4. **Monitor processing**:
The sensor will automatically detect new samples and create processing jobs

## Pipeline Assets

### Core Assets

- **`illumina_samples_in_folder`**: Discovers FASTQ files using `bactopia-prepare`
- **`new_illumina_samples`**: Identifies new samples by comparing with database
- **`unprocessed_illumina_samples`**: Retrieves samples that haven't been processed
- **`run_unprocessed_illumina_sample`**: Processes individual samples (partitioned)
- **`illumina_samples_plot`**: Generates processing status reports

### Dynamic Partitioning

The pipeline uses dynamic partitions to process each sample independently:
- Each unprocessed sample gets its own partition
- Samples can be processed in parallel
- Failed samples don't block others

### Sensor

The `unprocessed_illumina_samples_sensor` automatically:
- Detects new unprocessed samples
- Creates dynamic partitions
- Triggers processing jobs

## Configuration

### Input Directory

By default, the pipeline looks for FASTQ files in `./data/illumina_workflow/input`. You can configure this in the asset configuration.

### Bactopia Settings

The pipeline runs Bactopia with Docker profile. The command can be customized in the `run_bactopia` function in `illumina_workflow.py`.

### Database

Sample metadata is stored in DuckDB at `./data/database/seqsample.duckdb`. The database tracks:
- Sample names and file paths
- Species and genome size information
- Processing status
- Metadata

## Development

### Adding Dependencies

Add new dependencies to `pixi.toml`:

```toml
[dependencies]
new-package = ">=1.0.0"
```

Then run:
```bash
pixi install
```

### Running Tests

```bash
pytest ubio_autobox_tests
```

### Code Quality

The project uses standard Python linting.
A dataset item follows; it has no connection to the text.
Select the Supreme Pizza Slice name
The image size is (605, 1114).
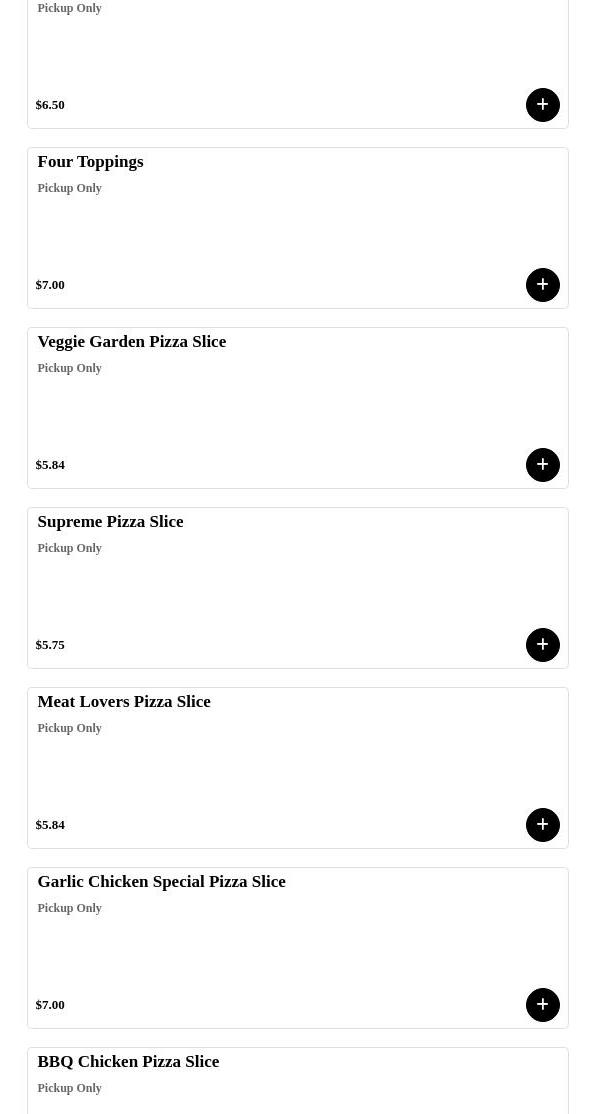(x=110, y=522)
Run checks with:
```bash
pixi run lint # if configured
```

## Usage Examples

### Processing New Samples

1. Copy FASTQ files to the input directory:
```bash
cp /path/to/sample_R1.fastq.gz /path/to/sample_R2.fastq.gz data/illumina_workflow/input/
```

2. The sensor will automatically detect and process them within the sensor interval

3. Monitor progress in the Dagster UI at http://localhost:3000

### Manual Processing

You can also manually trigger processing:

1. In the Dagster UI, go to the "Assets" tab
2. Materialize `illumina_samples_in_folder` to discover new samples
3. Materialize `new_illumina_samples` to update the database
4. Use the "Jobs" tab to run individual sample processing jobs

## Troubleshooting

### Common Issues

- **Bactopia not found**: Ensure Bactopia is installed and accessible in the Pixi environment
- **Docker issues**: Make sure Docker is running for Bactopia execution
- **Permission errors**: Check that the pipeline has write access to output directories
- **Database errors**: Ensure DuckDB database directory exists and is writable

### Logs

Check Dagster logs in the UI or run with verbose logging:
```bash
dagster dev --log-level DEBUG
```

## Contributing

1. Fork the repository
2. Create a feature branch
3. Make your changes
4. Add tests if applicable
5. Submit a pull request

## License

This project is licensed under the MIT License - see the [LICENSE](LICENSE) file for details.